:: What the task requires ::
Report every line below that has the string "accomplish" in it.

=== Section Start ===

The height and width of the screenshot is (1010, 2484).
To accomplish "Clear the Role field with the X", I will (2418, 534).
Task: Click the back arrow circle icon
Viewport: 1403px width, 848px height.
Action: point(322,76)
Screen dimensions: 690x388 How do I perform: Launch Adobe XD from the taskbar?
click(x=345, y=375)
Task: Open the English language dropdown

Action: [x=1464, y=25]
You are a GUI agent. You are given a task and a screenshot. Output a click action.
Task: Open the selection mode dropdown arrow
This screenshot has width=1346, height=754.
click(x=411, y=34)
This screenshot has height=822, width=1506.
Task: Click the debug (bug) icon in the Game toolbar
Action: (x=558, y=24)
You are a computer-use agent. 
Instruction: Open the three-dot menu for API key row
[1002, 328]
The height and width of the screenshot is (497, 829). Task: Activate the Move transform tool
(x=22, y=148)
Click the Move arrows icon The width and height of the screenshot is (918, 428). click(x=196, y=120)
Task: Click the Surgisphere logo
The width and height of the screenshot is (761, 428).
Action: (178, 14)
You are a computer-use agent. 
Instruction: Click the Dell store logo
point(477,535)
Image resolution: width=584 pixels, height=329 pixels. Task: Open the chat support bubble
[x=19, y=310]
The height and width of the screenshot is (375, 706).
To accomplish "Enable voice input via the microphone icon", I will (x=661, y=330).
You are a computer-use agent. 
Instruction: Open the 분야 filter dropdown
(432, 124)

=== Section End ===

:: Result for this task ::
To accomplish "Clear the Role field with the X", I will (2418, 534).
To accomplish "Enable voice input via the microphone icon", I will (x=661, y=330).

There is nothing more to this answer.